MAXIMUM DOSE VOLUME APPLIED:
- 10 mL/kg bw
Doses:
2000 mg/kg bw or 300 mg/kg bw
No. of animals per sex per dose:
3 females/ group,
2 groups at 300 mg/kg bw (6 total)
1 group at 2000 mg/kg bw (3 total)
Control animals:
no
Details on study design:
- Duration of observation period following administration: 14 days
- Frequency of observations: The animals were examined daily during the acclimatization period and mortality, viability and clinical signs were recorded; all animals were examined for clinical signs at approximately 30 minutes, 1, 2, 3 and 5 hours after treatment on day 1 and once daily during test days 2-15; mortality/viability was recorded at approximately 30 minutes, 1, 2, 3 and 5 hours after administration on test day 1 (with the clinical signs) and twice daily during days 2-15;
- Body weights were recorded on day 1 (prior to administration) and on days 8 and 15.
- Necropsy of survivors performed: yes
- Other examinations performed: macroscopic examination
Statistics:
No statistical analysis was used.

Results and discussion

Effect levels
Key result
Sex:
female
Dose descriptor:
LD50
Effect level:
> 300 - < 2 000 mg/kg bw
Remarks on result:
other: no data on confidence level
Mortality:
All the animals treated with 2000 mg/kg died spontaneously 2 or 3 days after treatment. No deaths occurred in the animals treated with 300 mg/kg during the study.
Clinical signs:
The animals treated with 2000 mg/kg all showed a slight to moderate ruffled fur and a slight to moderate sedation from the 30-minute reading until their respective deaths. The animals also had closed eyes between 30 minutes after treatment and the 3-hour reading or their respective deaths. A poor coordination was noted at the 2- and 3-hour readings in the three animals. All of the animals had in addition a hunched posture from the 5 hours or 2 days after treatment, up to test day 3. One animal showed additionally soft feces and deep respiration 3 days after treatment.

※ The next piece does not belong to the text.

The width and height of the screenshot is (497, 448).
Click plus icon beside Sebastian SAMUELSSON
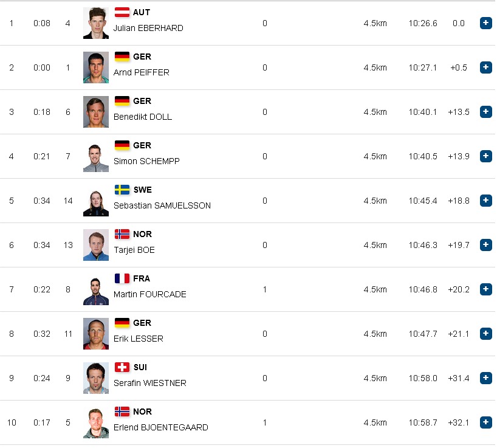pos(485,201)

The animals treated with 300 mg/kg all showed a slight to moderate ruffled fur, a slight to moderate sedation and a hunched posture. The symptoms were notable from the 30-minute or 1-hour reading to the 5-hour or 2-day reading, respectively.
Body weight:
The body weight of the animals was within the range commonly recorded for this strain and age.
Gross pathology:
One animal from the 2000 mg/kg treatment group which died spontaneously showed a distended stomach, and the jejunum and ileum were empty. No other macroscopic findings were recorded at necropsy.

Applicant's summary and conclusion

Interpretation of results:
Category 4 based on GHS criteria
Conclusions:
The LD50 of the test substance after single oral administration to female rats, observed over a period of 14 days was greater than 300 mg/kg bw and less than 2000 mg/kg bw.